Стейнер ухмыльнулся и снова сел.
– Я учусь. Я не пристрелю тебя темной ночью, Шэнноу. Не выстрелю тебе в спину; А прямо в лоб. На улице.
– Где все это увидят?
– Вот именно.
– А что ты сделаешь потом?
– Присмотрю, чтобы тебя похоронили с честью. Отвезли к могиле на высоких вороных конях и поставили на нее красивый камень. Потом отправлюсь странствовать и, может, стану царем… Скажи, зачем ты устроил эту штуку с Мэддоксом? Вы могли бы разнести друг друга в куски.
– Но не разнесли, верно?
– Да. Он чуть тебя не убил. Скверный просчет, Шэнноу. Не похоже на то, что я о тебе слышал. Быстрота исчезла? Ты стареешь?
– Да. На оба вопроса, – ответил Шэнноу. Приподнявшись на подушке, он посмотрел в окно, словно забыв о молодом человеке.
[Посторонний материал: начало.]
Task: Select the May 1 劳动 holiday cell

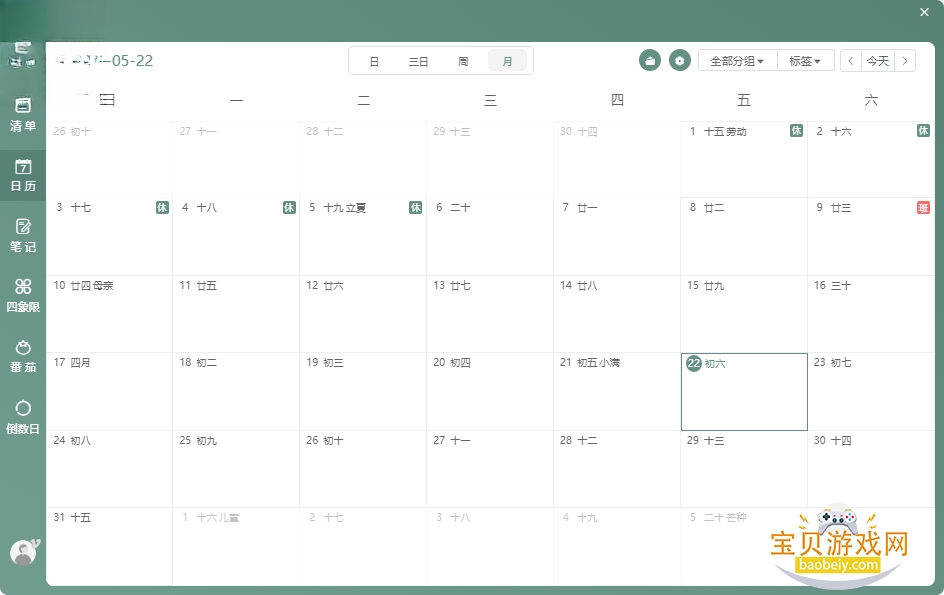Action: (x=744, y=160)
Но Стейнер засмеялся и похлопал его по плечу:
– Пора на покой, Шэнноу… если только они тебе позволят.
– Эта мысль приходила мне в голову.
– Но, бьюсь об заклад, ненадолго. Что ты будешь делать? Копаться в земле, пока кто-нибудь тебя не узнает? Ожидать пули или ножа? Все время глядеть на дальние горы, думая, не за ними ли Иерусалим? Нет. Ты уйдешь из жизни под перекрестным огнем на улице, на равнине или в долине.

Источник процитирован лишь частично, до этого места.